Officials in an Italian region have cast doubts on the viability of a proposed Chinese electric car manufacturing joint venture with FAW.
Silk-FAW, a start-up between US automotive design firm Silk EV and FAW, based in Jilin province, plans to develop and produce high-performance electric and hybrid luxury cars in China and Italy.
Last year it picked the city of Reggio Emilia to build a production facility and a research centre, near the home of iconic Italian supercars made by Ferrari, Lamborghini, Maserati and high-end motorcycle maker Ducati.
Production was expected to start at the beginning of 2023 but the plan has yet to make significant progress, with the company citing problems with finalising a mortgage contract to buy land for the plant.
Vincenzo Colla, head of economic development in the Emilia Romagna regional government, said he had set up a call with Silk-FAW executives for July 14 to assess the plan.
He said officials wanted to know whether the Italo-Chinese electric car venture had enough funding to proceed with promised investments a year after they were publicly announced.
Venture Needs $1bn in Funding
“They’ll have to tell us if the project goes ahead … and, if it does, it necessarily means that financial resources are there.
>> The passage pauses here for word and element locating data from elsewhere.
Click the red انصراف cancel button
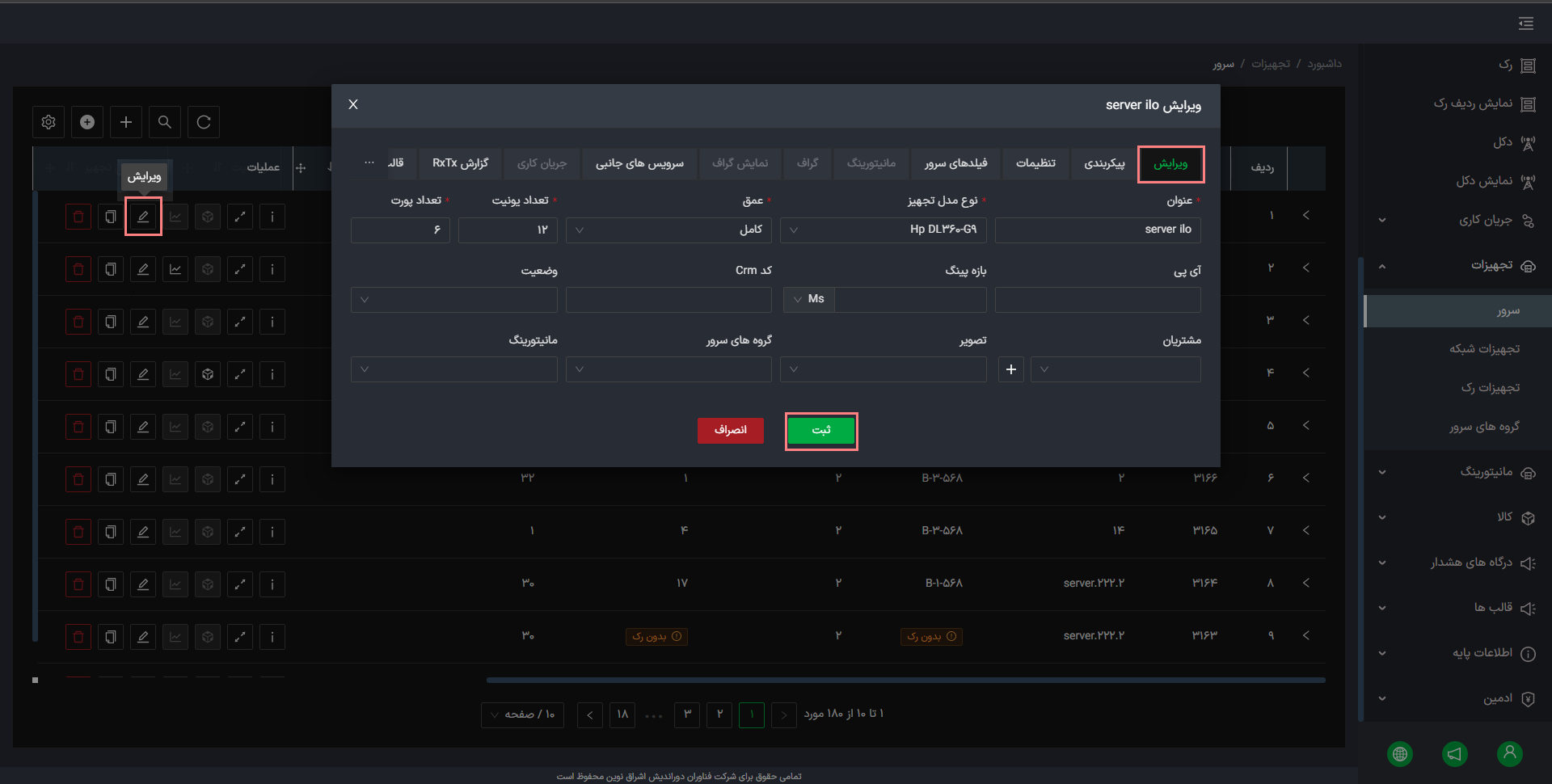Image resolution: width=1552 pixels, height=784 pixels. click(731, 431)
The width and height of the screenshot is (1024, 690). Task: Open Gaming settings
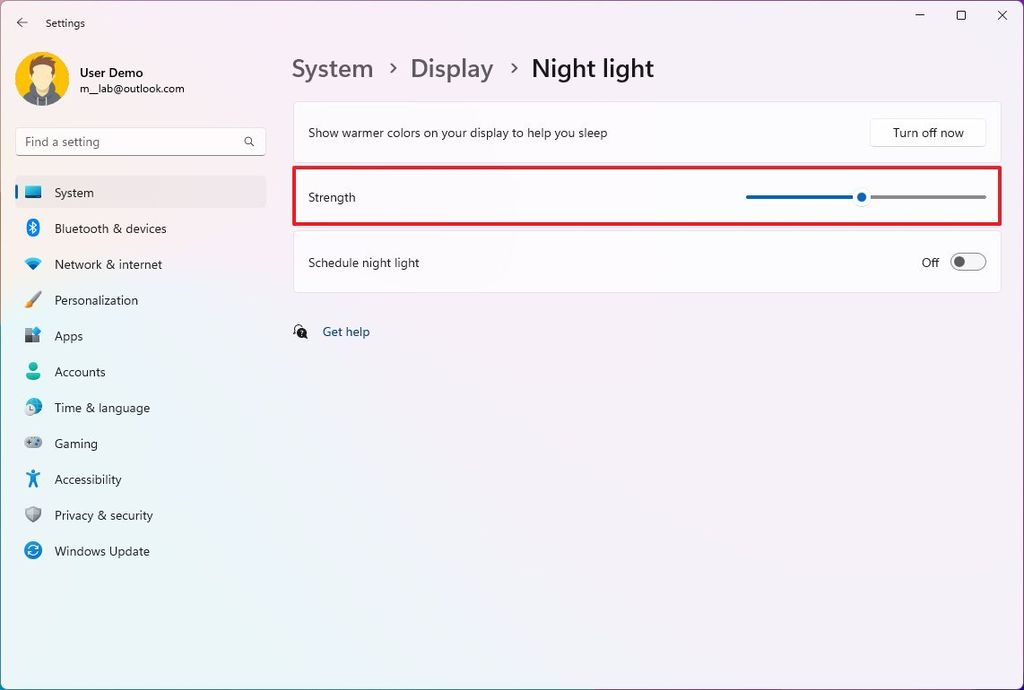point(77,443)
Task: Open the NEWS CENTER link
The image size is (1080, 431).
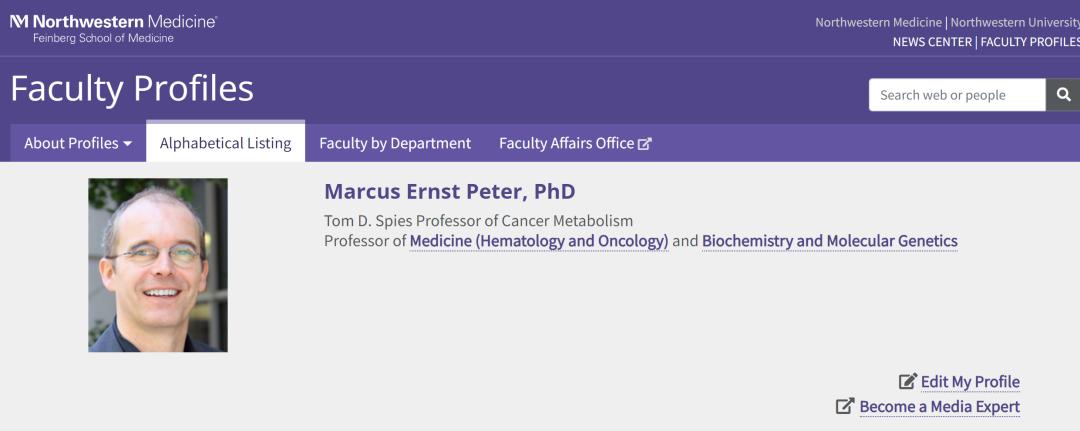Action: tap(932, 42)
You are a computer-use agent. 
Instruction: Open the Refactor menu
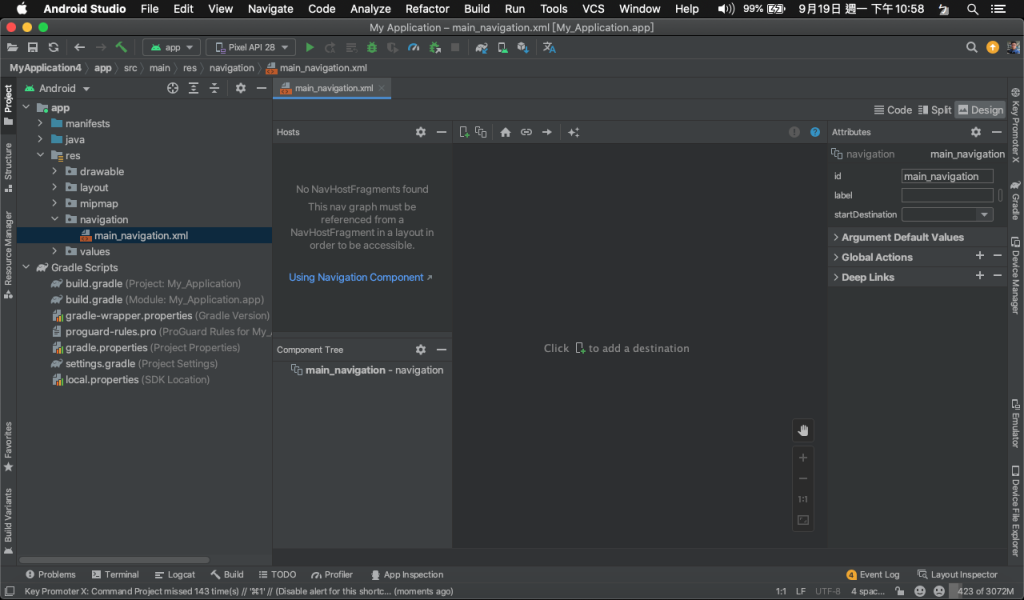(427, 9)
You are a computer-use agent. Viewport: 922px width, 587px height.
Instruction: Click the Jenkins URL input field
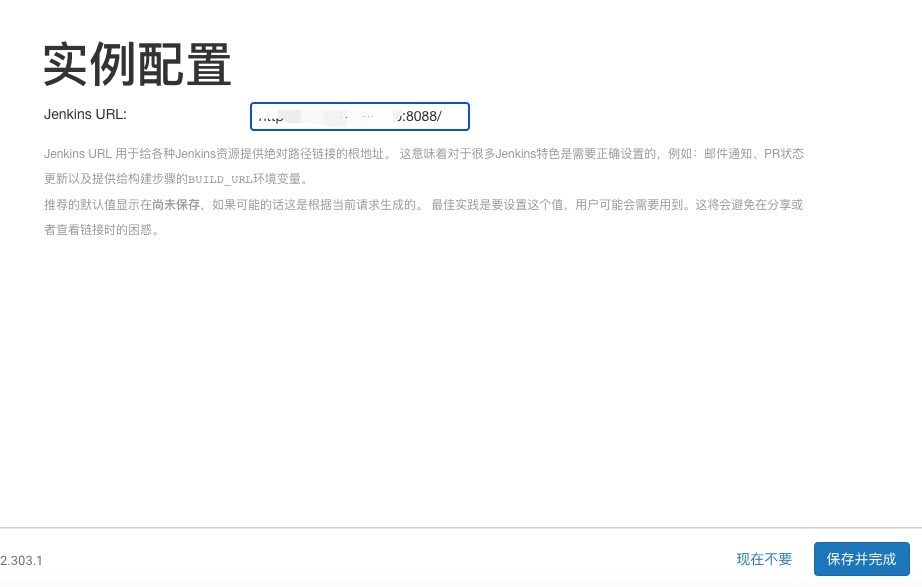(x=360, y=117)
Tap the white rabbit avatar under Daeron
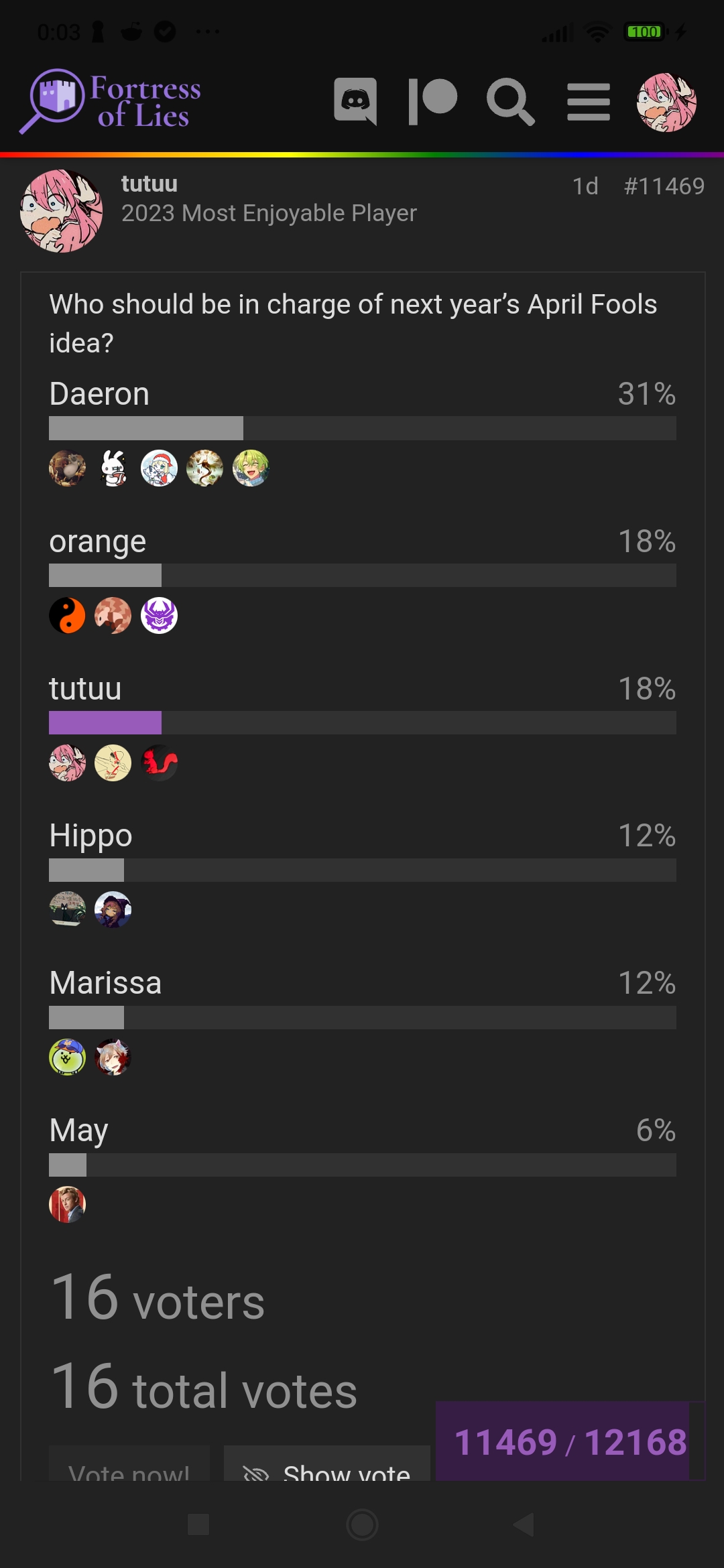The image size is (724, 1568). click(x=113, y=468)
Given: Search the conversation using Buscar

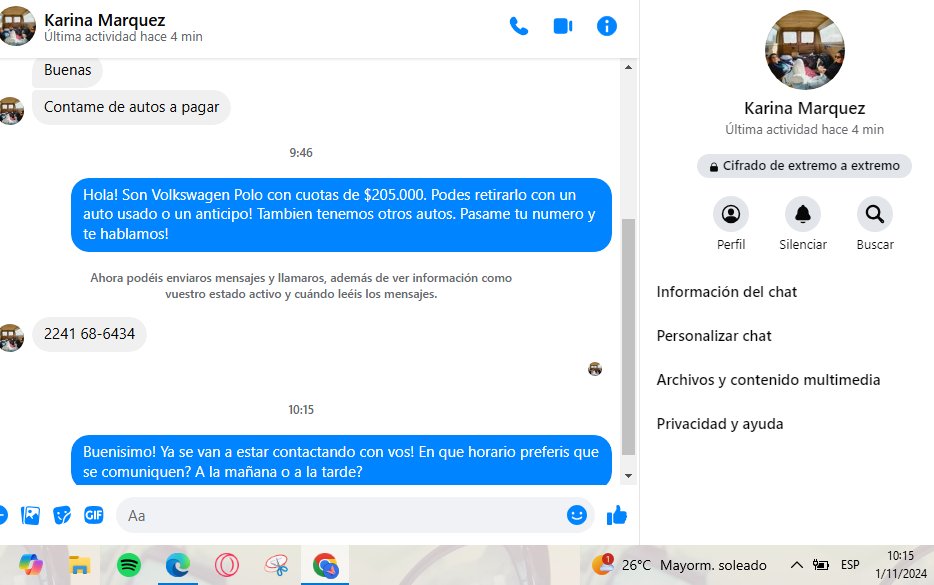Looking at the screenshot, I should click(875, 214).
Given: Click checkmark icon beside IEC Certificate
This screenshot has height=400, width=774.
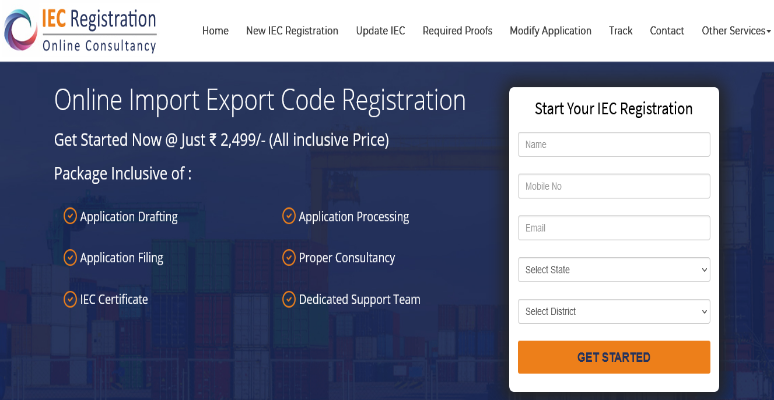Looking at the screenshot, I should click(x=70, y=299).
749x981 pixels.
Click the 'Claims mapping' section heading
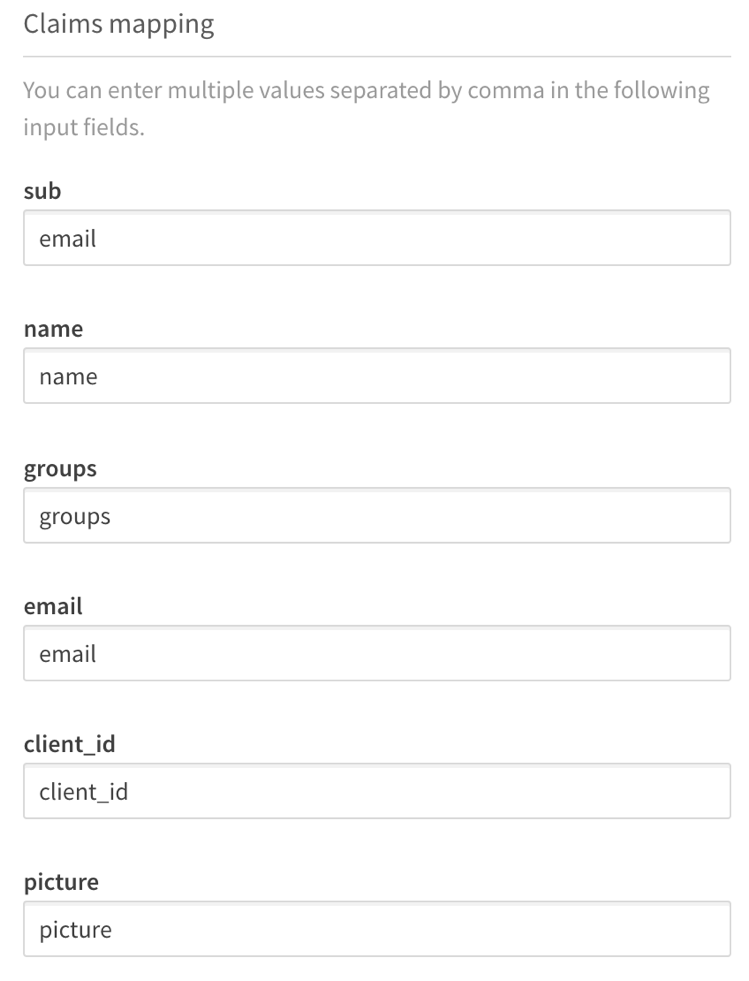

If the project is dead, they just have to tell us,” Colla said. “We’re clearly worried.”
Silk-FAW managing director Katia Bassi said the Chinese electric car venture was working to raise more than $1 billion.
She said Silk-FAW would provide clarifications next week on a wide range of issues, including financial ones.
She declined to give further details, adding that despite a delay on the land purchase the company had continued to develop the two models it wants to produce in Italy, the S9 hybrid ‘hypercar’ and the S7 electric sports car under FAW’s Hongqi brand.
Silk-FAW is 85% owned by its chairman, Silk EV founder Jonathan Krane, and 15% by FAW and employs 75 people.
It has not publicly disclosed financial data nor details about funding as yet.